* Re: [RFC 1/3] Framework for accurate node based statistics
[not found] ` <20051206200607.GY11190@wotan.suse.de>
@ 2005-12-06 22:52 ` Christoph Lameter
2005-12-07 5:50 ` Keith Owens
2005-12-07 18:39 ` Luck, Tony
0 siblings, 2 replies; 5+ messages in thread
From: Christoph Lameter @ 2005-12-06 22:52 UTC (permalink / raw)
To: Andi Kleen
Cc: linux-kernel, Hugh Dickins, Nick Piggin, linux-mm, linux-ia64,
Marcelo Tosatti
On Tue, 6 Dec 2005, Andi Kleen wrote:
> Ok we'll need a local64_t then. No big deal - can be easily added.
> Or perhaps better a long_local_t so that 32bit doesn't need to
> pay the cost.
I jusw saw that ia64 already has local_t as 64 bit, so that is no problem
for us. Here is a patch that would convert the framework to use local_t.
Is that okay?
The problem with this solution is that the use of local_t will lead to the
use of atomic operations (in case the preemption status is unknown). It
may be better to use atomic operations and simply drop the per_cpu stuff.

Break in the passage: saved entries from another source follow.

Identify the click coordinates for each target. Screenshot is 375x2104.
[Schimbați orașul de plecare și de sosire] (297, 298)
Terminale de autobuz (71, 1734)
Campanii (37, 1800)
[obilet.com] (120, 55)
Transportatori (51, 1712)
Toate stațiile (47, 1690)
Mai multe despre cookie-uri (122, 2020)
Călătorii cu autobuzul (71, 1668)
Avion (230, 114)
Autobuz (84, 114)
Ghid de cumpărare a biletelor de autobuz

That way the summing of the per cpu variables is avoided and the
stats are accurate in real time.
Seems that local.h is rarely used. There was an obvious mistake in there
for ia64.
Index: linux-2.6.15-rc5/mm/page_alloc.c
=================================--- linux-2.6.15-rc5.orig/mm/page_alloc.c 2005-12-06 10:13:49.000000000 -0800
+++ linux-2.6.15-rc5/mm/page_alloc.c 2005-12-06 14:43:41.000000000 -0800
@@ -560,26 +560,25 @@ static int rmqueue_bulk(struct zone *zon
static spinlock_t node_stat_lock;
unsigned long vm_stat_global[NR_STAT_ITEMS];
unsigned long vm_stat_node[MAX_NUMNODES][NR_STAT_ITEMS];
-int vm_stat_diff[NR_CPUS][MAX_NUMNODES][NR_STAT_ITEMS];
+DEFINE_PER_CPU(local_t [MAX_NUMNODES][NR_STAT_ITEMS], vm_stat_diff);
void refresh_vm_stats(void) {
- int cpu;
int node;
int i;
spin_lock(&node_stat_lock);
- cpu = get_cpu();
for_each_online_node(node)
for(i = 0; i < NR_STAT_ITEMS; i++) {
- int * p = vm_stat_diff[cpu][node]+i;
- if (*p) {
- vm_stat_node[node][i] += *p;
- vm_stat_global[i] += *p;
- *p = 0;
+ long v;
+
+ v = cpu_local_read(vm_stat_diff[node][i]);
+ if (v) {
+ vm_stat_node[node][i] += v;
+ vm_stat_global[i] += v;
+ cpu_local_set(vm_stat_diff[node][i], 0);
}
}
- put_cpu();
spin_unlock(&node_stat_lock);
}
Index: linux-2.6.15-rc5/include/linux/page-flags.h
=================================--- linux-2.6.15-rc5.orig/include/linux/page-flags.h 2005-12-06 10:15:59.000000000 -0800
+++ linux-2.6.15-rc5/include/linux/page-flags.h 2005-12-06 14:47:03.000000000 -0800
@@ -8,6 +8,7 @@
#include <linux/percpu.h>
#include <linux/cache.h>
#include <asm/pgtable.h>
+#include <asm/local.h>
/*
* Various page->flags bits:
@@ -169,12 +170,19 @@ enum node_stat_item { NR_MAPPED, NR_PAGE
extern unsigned long vm_stat_global[NR_STAT_ITEMS];
extern unsigned long vm_stat_node[MAX_NUMNODES][NR_STAT_ITEMS];
-extern int vm_stat_diff[NR_CPUS][MAX_NUMNODES][NR_STAT_ITEMS];
+DECLARE_PER_CPU(local_t [MAX_NUMNODES][NR_STAT_ITEMS], vm_stat_diff);
static inline void mod_node_page_state(int node, enum node_stat_item item, int delta)
{
- vm_stat_diff[get_cpu()][node][item] += delta;
- put_cpu();
+ cpu_local_add(delta, vm_stat_diff[node][item]);
+}
+
+/*
+ * For use when we know that preemption is disabled. Avoids atomic operations.
+ */
+static inline void __mod_node_page_state(int node, enum node_stat_item item, int delta)
+{
+ __local_add(delta, &__get_cpu_var(vm_stat_diff[node][item]));
}
#define inc_node_page_state(node, item) mod_node_page_state(node, item, 1)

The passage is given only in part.